Saturday, February 24, 2018

Willful Blindness -- Does the Concept Expand the Statutory Element of the Crime of Knowledge? (2/24/18)

In United States v. Carbins, 2018 U.S. App. LEXIS 3585 (5th Cir. 2018), here, the defendant "was convicted of one count of conspiracy to defraud the United States in violation of 18 U.S.C. § 371, seven counts of aiding and abetting theft of Government money in violation of 18 U.S.C. §§ 2 and 641, and one count of aiding and abetting aggravated identity theft in violation of 18 U.S.C. §§ 2 and 1028A."

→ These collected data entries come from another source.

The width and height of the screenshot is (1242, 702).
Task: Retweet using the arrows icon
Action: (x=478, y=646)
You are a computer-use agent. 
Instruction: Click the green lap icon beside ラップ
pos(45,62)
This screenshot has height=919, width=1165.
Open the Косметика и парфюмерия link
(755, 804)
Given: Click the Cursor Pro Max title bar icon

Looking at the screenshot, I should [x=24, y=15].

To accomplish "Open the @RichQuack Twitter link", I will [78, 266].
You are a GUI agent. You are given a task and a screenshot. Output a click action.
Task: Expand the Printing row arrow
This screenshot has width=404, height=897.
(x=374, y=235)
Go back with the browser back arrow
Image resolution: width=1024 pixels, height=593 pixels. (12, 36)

Readers of this blog will know that I have been troubled for some time about the potential scope of the concept of willful blindness.  (See search on willful blindness here.)  The concept goes by several names other than willful blindness (e.g., willful ignorance, deliberate ignorance, conscious avoidance, etc.), but I use willful blindness because the Supreme Court did in Global-Tech Appliances, Inc. v. SEB S.A., 563 U.S. 754 (2011), a civil patent infringement case which discussed the criminal use of the concept.  My general concern has been that, in cases requiring some knowledge as an element of the crime, deliberate ignorance can be a substitute for the required degree of knowledge even though Congress stated in the statute that knowledge was required for the crime.

Most Title 26 tax crimes required a special, higher level of knowledge -- specific intent to violate a known legal duty.  I have been particularly concerned about the use of willful blindness to satisfy that knowledge element of the crime.

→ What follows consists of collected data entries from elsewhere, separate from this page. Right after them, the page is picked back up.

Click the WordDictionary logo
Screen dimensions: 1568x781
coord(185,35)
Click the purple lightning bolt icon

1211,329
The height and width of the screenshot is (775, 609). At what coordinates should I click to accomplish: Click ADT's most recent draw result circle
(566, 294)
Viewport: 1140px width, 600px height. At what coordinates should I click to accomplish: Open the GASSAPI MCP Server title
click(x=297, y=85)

In Corbins, I read the following which was, I think, directed to a nontax crime that had a knowledge element:
As the Government contends, "[t]his court has expanded the definition of knowledge to include circumstances where a defendant exhibits deliberate ignorance." n19
  n19 United States v. Churchwell, 807 F.3d 107, 117 (5th Cir. 2015) (citation omitted).
I read Churchwell, here, and, indeed, the opinion does state (pp. 116-117):  "This court has expanded the definition of knowledge to include circumstances where a defendant exhibits deliberate ignorance."

The concept that a court can expand a statutory crime element seems to me to be fundamentally wrong.  I don't have any citation authority for my concern right now, but will be looking to see if there is any such authority.  I would appreciate any reader views on this subject.

If willful blindness is not a substitute for the knowledge element of the crime but is simply a factor, like circumstantial evidence, from which the trier of fact can infer the knowledge element, then it is not an expansion of the statute and my concern is not warranted.  My concern, of course, is that some triers of fact may be tempted to use it as a substitute for the statutory knowledge element of the crime.